* [Selected passage]:

○ ○ ○ ○ ○

Allow usage of custom querysets in prefetch_related

Reported by: Anssi Kääriäinen Owned by: loic84
Component: Database layer (models, ORM) Version: dev
Severity: Normal Keywords: prefetch_related
Cc: marc.tamlyn@…, AndrewIngram, k.sikora@…, ethan.jucovy@…, as@…, mszamot@…, jonatan.lundin@… Triage Stage: Accepted
Has patch: yes Needs documentation: no
Needs tests: no Patch needs improvement: no
Easy pickings: no UI/UX: no

Description

#16973 introduced prefetch_related. I would like to extend it so that one can use custom querysets for the fetching. This also requires the ability to define the attribute name to use for the prefetched objects, as it is not valid to return filtered objects from related_manager.all(). There is also the possibility that one wants to fetch multiple objects of the same type with prefetch_related (young authors to one attribute, old authors to another).

The proposed API is following:

# The normal usage does not change
SomeModel.objects.prefetch_related('rel_model', 'rel_model__another_rel')
# You can pass R objects to prefetch_related
# The syntax for R is
# R(lookup_path, to_attr=None, qs=None)
# Thus:
SomeModel.objects.prefetch_related(R('rel_model'), R('rel_model__another_rel'))
# is equivalent to the first call.
# One can use to_attr alone:
SomeModel.objects.prefetch_related(R('rel_model', to_attr='foo_lst'), ...)
# custom queryset
SomeModel.objects.prefetch_related(
    R('rel_model', to_attr='foo_lst', qs=RelModel.objects.order_by('foo')),
    ...
)
# If qs is defined, to_attr must be defined also:
SomeModel.objects.prefetch_related(R('rel_model', qs=RelModel.objects.order_by('-pk')))
-> Error: Thou shalt not use qs without to_attr
# One can use the to_attr in nested calls:
qs = SomeModel.objects.prefetch_related(
   R('rel_model', qs=RelModel.objects.order_by('-pk'), to_attr='foo_lst'),
   R('foo_lst__another_model', qs=AnotModel.objects.order_by('-pk'), to_attr='anot_lst')
)
# This will result in every object O in foo_lst to have attribute anot_lst containing
# related objects to O, fetched from the above given qs.
# Going still deeper would need to use syntax:
qs = qs.prefetch_related(
   R('foo_lst__anot_lst__third_model', qs=ThirdModel.objects.order_by('-pk'), to_attr='bar_lst'),
)

Attachments (2)

prefetch_extensions.diff (35.3 KB ) - added by Anssi Kääriäinen 13 years ago.
Now with settings.DEBUG removed
#17001-prefetch_extensions.diff (25.5 KB ) - added by German M. Bravo 11 years ago.

○ ○ ○ ○ ○

* [Material]:
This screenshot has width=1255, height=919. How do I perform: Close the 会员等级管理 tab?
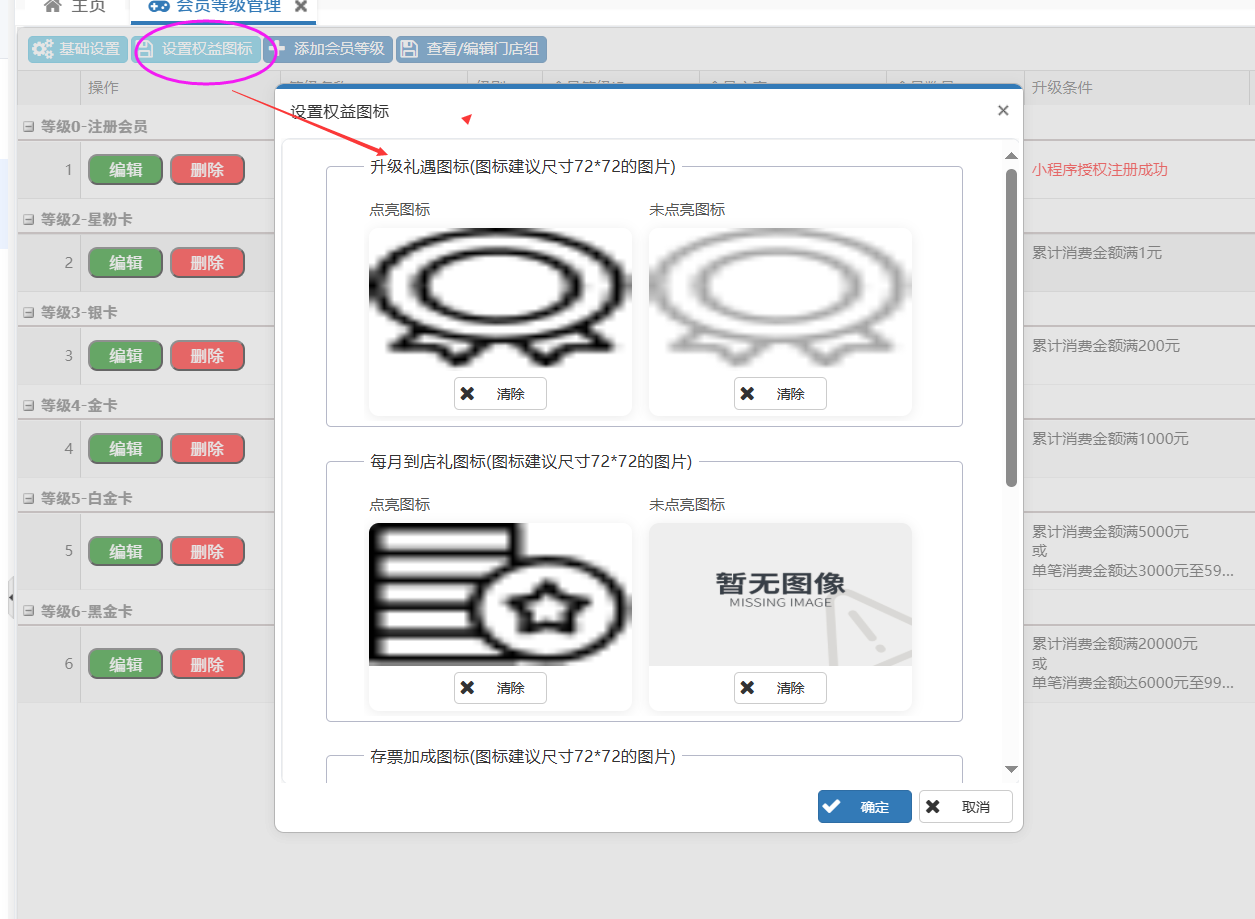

○ ○ ○ ○ ○

* [Problems]:
A - In the ticket on custom querysets in prefetch_related, what must also be defined whenever qs is defined?
B - In the ticket on custom querysets in prefetch_related, write out the passage that begins at "# Going still" and stops after "13 years ago.", substituting "deep_lst" for "bar_lst".
C - Pick up the ticket on custom querysets in prefetch_related after its final line and carry it forward.

* [Final answers]:
A - The to_attr argument must also be defined.

B -
# Going still deeper would need to use syntax:
qs = qs.prefetch_related(
   R('foo_lst__anot_lst__third_model', qs=ThirdModel.objects.order_by('-pk'), to_attr='deep_lst'),
)

Attachments (2)

prefetch_extensions.diff (35.3 KB ) - added by Anssi Kääriäinen 13 years ago.

C -
Fixed issue with multiple level prefetch

Download all attachments as: .zip

Change History (54)

comment:1 by Anssi Kääriäinen, 13 years ago

Has patch: set
Needs documentation: set

Ok, I think I have a ready patch for this. There are some TODO comments still there (a part of them are personal TODOs, some are real TODOs). And this still needs documentation.

About the documentation, I don't know if we should mention that it is possible to chain prefetches in this manner:

qs = SomeModel.objects.prefetch_related(
   R('rel_model', qs=RelModel.objects.order_by('-pk'), to_attr='foo_lst'),
   R('foo_lst__another_model', qs=AnotModel.objects.order_by('-pk'), to_attr='anot_lst')
)

The problem is that it is really, really, easy to do this instead:

qs = SomeModel.objects.prefetch_related(
   R('rel_model', qs=RelModel.objects.order_by('-pk'), to_attr='foo_lst'),
   R('ref_model__another_model', qs=AnotModel.objects.order_by('-pk'), to_attr='anot_lst')
)

Note that the lookup path in the second R-object isn't referring to foo_lst, but instead ref_model, so we will fetch the ref_models another time. I would even go so far as to explicitly prohibit the foo_lst__another_model usage, as it is confusing as hell.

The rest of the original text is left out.